Our guest blogger is Daniel J. Weiss, a Senior Fellow and the Director of Climate Strategy at the Center for American Progress Action Fund.
Tom DeLay may be gone but he is not forgotten. During yesterday’s vote on the Commodity Markets and Transparency Act (H.R. 6604) to rein in oil profiteers, House Republican leaders pressured 13 of their members to switch their vote from “yes” to “no.” Thanks to these strong arm tactics and weak members, the bill to lower gasoline prices by controlling profiteers failed by a vote of 276–151, falling ten votes shy of the two-thirds majority required for passage under the suspension of the House rules. Once again, the GOP leadership used their power to help keep oil prices and profits high, while hurting the average driver.
Fadel Gheit, Managing Director and Senior Oil Analyst, Oppenheimer & Company testified before the House Energy and Commerce Committee:
I believe the surge in crude oil price, which more than doubled in the last 12 months, was mainly due to excessive speculation and not due to an unexpected shift in market fundamentals.
During the alloted time for voting, 291 members cast “yes” votes — more than enough to pass the bill. Then Minority Leader John Boehner (R-OH), Whip Roy Blunt (R-MO) and their minions went to work. Thirteen Republicans flipped and joined the 16 Democrats and 122 Republicans already in opposition. Final result: the bill failed, and profiteers will continue to drive up oil prices.
The “Threatened Thirteen” who switched their votes to oppose controls and oversight on Enron-like profiteering:
— Tom Cole (R-OK), Chair of the National Republican Congressional Committee — Andy Crenshaw (R-FL) — David Davis (R-TN) — Frank Lucas (R-OK) — Cathy McMorris Rodgers (R-WA) — John Peterson (R-PA), retiring; House leader for oil drilling in protected coastal areas — Joseph Pitts (R-PA) — Rick Renzi (R-AZ), retiring due indictment for fraud, other charges — Mike Rogers (R-MI) — Jim Saxton (R-NJ), retiring — Jean Schmidt (R-OH) — John Sullivan (R-OK) — Michael Turner (R-OH)

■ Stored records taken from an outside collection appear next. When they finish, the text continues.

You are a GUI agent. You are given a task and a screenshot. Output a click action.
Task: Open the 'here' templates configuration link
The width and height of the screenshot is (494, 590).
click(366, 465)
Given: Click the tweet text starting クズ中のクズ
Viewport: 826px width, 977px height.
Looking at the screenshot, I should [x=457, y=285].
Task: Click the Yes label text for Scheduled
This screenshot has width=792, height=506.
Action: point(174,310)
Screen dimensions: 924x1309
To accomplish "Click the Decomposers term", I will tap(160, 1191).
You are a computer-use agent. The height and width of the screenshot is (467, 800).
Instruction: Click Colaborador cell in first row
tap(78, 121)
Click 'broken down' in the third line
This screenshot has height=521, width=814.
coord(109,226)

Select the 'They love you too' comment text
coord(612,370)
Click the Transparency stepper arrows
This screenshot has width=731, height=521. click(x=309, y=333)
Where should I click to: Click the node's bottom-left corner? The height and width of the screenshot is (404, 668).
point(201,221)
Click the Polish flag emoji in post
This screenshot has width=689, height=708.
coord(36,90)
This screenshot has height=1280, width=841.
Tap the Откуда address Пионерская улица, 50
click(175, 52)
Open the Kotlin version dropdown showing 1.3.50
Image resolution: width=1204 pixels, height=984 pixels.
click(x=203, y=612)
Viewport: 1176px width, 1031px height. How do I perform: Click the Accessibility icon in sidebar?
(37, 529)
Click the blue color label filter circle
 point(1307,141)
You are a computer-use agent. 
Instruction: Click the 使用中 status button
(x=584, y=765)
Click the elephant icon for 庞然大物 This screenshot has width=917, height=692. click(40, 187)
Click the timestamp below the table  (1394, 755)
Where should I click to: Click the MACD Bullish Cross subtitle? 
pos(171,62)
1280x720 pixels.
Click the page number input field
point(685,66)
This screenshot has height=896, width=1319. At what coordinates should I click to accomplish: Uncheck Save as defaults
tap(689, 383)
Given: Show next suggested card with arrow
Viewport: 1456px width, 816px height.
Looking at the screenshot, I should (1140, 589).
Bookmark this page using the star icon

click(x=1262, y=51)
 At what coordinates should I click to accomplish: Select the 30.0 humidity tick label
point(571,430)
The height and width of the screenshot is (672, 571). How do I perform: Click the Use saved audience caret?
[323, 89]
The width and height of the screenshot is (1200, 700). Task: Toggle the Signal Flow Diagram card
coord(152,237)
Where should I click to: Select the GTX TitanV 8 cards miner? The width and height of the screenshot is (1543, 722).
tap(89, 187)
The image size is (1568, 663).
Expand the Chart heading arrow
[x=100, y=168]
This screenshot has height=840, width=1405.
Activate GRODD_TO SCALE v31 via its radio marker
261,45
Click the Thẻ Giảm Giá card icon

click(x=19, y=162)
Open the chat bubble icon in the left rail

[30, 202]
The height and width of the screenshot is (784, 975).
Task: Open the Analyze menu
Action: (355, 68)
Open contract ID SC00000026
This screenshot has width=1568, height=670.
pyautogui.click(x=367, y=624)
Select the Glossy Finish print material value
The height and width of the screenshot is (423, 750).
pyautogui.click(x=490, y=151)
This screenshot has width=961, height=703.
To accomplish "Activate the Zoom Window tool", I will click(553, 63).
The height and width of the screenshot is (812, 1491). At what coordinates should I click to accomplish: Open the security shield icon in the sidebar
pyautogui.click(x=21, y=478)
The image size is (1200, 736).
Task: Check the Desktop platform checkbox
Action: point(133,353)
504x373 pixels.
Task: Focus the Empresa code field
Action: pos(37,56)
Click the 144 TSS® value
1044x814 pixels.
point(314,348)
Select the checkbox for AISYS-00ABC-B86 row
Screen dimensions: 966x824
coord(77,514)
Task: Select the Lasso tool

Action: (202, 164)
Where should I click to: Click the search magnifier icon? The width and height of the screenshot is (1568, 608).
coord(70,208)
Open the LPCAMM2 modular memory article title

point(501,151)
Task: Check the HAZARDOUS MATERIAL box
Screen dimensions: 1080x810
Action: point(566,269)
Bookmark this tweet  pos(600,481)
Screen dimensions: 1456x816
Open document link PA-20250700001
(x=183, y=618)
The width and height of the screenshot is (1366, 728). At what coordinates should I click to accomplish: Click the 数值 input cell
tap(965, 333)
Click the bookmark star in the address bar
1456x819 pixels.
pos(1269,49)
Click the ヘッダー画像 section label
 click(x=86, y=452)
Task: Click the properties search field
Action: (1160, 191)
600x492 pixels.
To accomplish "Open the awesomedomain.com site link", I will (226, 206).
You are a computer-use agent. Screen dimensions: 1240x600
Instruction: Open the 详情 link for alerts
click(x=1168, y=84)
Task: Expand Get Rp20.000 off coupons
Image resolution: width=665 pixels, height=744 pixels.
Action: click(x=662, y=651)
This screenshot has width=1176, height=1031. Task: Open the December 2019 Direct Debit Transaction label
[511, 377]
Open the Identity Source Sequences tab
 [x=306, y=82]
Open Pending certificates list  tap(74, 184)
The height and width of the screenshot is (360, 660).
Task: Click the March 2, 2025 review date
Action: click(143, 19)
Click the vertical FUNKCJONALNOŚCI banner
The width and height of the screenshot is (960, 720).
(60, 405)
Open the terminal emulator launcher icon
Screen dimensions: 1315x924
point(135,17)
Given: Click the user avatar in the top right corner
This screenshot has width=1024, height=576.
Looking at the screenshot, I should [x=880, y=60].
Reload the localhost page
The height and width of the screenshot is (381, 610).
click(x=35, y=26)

This story feels familiar because it is. In October 2005, then House Majority Leader Tom DeLay (R-TX) got three members to switch their votes in favor of a bill to weaken the Clean Air Act and other environmental safeguards to pass “Gasoline for America’s Security Act.” It would have eliminated health protections to help big oil companies build refineries. (Fortunately, it died in the Senate.) So although Tom DeLay is gone due to an indictment for felony conspiracy, his replacements still use the “hammer” from DeLay’s old toolbox.